Recent progress in tissue clearing has allowed for the imaging of entire organs at single-cell resolution. These methods produce very large 3D images (several gigabytes for a whole mouse brain). A necessary step in analysing these images is registration across samples. Existing methods of registration were developed for lower resolution image modalities (e.g. MRI) and it is unclear whether their performance and accuracy is satisfactory at this larger scale.

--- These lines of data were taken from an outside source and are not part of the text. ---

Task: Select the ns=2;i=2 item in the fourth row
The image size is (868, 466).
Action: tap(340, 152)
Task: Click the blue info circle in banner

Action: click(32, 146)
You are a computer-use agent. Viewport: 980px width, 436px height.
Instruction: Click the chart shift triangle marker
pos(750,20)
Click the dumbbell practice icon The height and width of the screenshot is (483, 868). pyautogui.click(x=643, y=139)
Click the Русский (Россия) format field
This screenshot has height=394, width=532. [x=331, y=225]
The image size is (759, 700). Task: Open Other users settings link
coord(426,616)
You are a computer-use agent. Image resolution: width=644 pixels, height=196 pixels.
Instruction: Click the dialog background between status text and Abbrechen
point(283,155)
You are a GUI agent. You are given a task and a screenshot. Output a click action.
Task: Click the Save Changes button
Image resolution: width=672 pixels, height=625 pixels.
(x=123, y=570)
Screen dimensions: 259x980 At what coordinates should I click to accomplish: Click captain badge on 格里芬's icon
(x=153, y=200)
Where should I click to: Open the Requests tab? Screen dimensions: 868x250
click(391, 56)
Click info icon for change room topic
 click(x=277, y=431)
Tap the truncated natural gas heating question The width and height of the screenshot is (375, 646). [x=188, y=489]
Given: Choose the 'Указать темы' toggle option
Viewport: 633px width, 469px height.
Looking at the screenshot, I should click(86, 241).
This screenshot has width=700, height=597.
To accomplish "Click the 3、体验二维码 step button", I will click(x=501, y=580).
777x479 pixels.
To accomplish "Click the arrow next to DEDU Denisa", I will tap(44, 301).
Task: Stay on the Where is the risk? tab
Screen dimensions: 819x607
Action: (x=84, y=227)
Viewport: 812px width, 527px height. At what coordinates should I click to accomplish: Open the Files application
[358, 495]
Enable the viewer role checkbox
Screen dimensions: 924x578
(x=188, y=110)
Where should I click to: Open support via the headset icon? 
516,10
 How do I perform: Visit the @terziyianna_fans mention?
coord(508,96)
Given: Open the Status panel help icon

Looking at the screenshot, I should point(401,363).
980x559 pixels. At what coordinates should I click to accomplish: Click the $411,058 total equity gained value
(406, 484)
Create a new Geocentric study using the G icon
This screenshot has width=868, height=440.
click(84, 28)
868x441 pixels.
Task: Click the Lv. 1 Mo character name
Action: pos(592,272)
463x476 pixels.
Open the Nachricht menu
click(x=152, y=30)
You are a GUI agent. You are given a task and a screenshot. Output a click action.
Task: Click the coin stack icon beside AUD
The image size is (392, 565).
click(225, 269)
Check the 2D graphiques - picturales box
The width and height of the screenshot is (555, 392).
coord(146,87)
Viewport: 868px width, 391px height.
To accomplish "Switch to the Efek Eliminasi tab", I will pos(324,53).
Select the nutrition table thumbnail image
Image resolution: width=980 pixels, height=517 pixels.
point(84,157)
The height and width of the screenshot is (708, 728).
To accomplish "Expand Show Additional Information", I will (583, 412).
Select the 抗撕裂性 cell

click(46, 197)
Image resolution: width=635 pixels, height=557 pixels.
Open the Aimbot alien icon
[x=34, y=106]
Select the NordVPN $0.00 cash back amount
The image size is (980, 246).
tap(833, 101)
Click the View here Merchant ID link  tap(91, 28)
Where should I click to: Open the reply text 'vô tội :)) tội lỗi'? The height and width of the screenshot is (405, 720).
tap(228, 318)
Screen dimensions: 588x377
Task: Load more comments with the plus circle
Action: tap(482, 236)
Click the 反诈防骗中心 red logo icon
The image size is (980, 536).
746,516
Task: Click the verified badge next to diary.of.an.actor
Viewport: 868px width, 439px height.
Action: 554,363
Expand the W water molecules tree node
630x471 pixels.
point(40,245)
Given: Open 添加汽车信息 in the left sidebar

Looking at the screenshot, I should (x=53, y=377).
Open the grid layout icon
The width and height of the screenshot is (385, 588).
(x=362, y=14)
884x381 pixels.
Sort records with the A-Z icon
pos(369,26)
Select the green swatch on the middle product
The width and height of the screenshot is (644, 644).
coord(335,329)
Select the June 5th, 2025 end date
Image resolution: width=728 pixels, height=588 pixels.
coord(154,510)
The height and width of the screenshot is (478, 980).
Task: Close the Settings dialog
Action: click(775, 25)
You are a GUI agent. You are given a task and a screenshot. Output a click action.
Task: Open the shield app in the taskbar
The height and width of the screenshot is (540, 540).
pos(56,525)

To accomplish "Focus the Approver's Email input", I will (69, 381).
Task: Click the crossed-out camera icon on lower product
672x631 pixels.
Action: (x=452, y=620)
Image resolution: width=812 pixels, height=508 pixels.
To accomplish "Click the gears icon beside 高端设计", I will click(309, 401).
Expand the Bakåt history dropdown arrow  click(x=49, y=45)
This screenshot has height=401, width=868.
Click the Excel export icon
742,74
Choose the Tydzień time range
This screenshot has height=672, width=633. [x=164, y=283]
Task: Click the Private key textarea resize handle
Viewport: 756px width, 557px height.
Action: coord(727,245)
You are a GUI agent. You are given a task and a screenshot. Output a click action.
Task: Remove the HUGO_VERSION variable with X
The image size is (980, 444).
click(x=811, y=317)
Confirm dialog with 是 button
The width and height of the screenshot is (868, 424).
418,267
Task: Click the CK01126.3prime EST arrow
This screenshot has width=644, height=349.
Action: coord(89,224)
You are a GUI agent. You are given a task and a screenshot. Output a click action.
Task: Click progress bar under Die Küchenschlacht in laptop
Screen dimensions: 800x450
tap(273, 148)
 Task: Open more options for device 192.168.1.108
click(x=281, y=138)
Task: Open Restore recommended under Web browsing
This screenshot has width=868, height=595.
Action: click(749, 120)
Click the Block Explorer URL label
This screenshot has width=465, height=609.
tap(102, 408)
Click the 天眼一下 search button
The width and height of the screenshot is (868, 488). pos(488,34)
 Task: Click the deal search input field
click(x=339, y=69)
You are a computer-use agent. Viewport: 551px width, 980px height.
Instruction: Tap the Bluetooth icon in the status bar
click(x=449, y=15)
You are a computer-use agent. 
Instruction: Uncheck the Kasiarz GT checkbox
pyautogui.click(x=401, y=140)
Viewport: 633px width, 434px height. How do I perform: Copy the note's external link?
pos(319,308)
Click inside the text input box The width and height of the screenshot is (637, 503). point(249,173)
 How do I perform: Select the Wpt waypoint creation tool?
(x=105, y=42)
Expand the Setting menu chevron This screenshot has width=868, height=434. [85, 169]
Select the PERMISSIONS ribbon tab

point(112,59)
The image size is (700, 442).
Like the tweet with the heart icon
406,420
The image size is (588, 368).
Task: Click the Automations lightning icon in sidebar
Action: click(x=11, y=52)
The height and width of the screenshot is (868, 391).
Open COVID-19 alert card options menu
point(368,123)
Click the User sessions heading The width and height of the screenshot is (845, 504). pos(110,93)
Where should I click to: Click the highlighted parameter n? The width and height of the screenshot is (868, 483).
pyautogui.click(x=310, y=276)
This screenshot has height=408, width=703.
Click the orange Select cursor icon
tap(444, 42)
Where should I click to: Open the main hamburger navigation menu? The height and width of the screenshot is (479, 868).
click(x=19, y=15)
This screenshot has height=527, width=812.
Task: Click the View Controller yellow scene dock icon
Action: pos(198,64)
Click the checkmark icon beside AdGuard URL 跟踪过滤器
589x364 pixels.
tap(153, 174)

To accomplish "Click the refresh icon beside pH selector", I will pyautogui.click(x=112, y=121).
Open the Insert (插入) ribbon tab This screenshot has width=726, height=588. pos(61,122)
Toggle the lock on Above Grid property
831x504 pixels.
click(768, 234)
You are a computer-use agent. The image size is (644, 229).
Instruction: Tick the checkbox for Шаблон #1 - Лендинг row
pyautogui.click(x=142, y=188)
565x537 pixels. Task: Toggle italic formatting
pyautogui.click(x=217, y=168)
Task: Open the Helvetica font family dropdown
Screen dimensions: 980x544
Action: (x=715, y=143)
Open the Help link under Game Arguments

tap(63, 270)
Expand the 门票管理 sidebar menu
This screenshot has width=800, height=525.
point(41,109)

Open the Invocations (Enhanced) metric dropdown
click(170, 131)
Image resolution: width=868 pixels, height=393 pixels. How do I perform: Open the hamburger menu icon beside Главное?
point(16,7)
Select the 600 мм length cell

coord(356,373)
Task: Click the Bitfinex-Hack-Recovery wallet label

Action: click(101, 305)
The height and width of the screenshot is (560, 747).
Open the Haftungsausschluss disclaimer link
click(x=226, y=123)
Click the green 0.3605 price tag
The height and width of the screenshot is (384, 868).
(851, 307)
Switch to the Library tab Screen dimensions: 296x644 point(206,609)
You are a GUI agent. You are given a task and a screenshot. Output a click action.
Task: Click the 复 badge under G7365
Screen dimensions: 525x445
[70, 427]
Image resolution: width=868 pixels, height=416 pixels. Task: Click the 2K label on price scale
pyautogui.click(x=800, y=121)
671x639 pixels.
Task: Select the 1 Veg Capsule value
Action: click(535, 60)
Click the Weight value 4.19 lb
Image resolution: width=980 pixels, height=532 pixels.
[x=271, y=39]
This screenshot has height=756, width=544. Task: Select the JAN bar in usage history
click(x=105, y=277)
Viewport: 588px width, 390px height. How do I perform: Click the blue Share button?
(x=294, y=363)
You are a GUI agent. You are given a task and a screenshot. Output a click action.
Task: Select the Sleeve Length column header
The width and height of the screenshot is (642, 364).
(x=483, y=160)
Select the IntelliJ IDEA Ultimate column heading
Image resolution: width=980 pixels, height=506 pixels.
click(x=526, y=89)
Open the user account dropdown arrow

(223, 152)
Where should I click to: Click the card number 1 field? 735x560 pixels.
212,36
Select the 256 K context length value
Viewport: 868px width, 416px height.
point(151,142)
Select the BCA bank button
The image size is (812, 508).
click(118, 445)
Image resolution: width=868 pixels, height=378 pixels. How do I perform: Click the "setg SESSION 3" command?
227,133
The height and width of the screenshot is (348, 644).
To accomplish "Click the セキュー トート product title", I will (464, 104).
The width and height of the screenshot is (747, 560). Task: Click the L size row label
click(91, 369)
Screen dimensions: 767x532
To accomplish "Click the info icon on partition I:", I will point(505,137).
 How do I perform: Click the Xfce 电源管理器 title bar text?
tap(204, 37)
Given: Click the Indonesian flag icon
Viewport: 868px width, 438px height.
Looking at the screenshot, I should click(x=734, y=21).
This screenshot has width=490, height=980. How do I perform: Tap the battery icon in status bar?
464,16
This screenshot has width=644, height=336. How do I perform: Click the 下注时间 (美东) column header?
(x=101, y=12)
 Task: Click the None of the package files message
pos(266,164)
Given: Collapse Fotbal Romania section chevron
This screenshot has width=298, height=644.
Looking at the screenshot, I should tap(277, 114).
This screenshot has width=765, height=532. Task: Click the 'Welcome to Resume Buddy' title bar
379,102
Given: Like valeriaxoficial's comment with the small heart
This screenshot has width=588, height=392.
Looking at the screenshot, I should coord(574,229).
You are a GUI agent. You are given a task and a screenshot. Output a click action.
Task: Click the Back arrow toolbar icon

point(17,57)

In this study, we used data from different mouse brains cleared with the CUBIC protocol to evaluate five freely available image registration tools. We used several performance metrics to assess accuracy, and completion time as a measure of efficiency. The results of this evaluation suggest that the ANTS registration tool provides the best registration accuracy while Elastix has the highest computational efficiency among the methods with an acceptable accuracy. The results also highlight the need to develop new registration methods optimised for these high-resolution 3D images.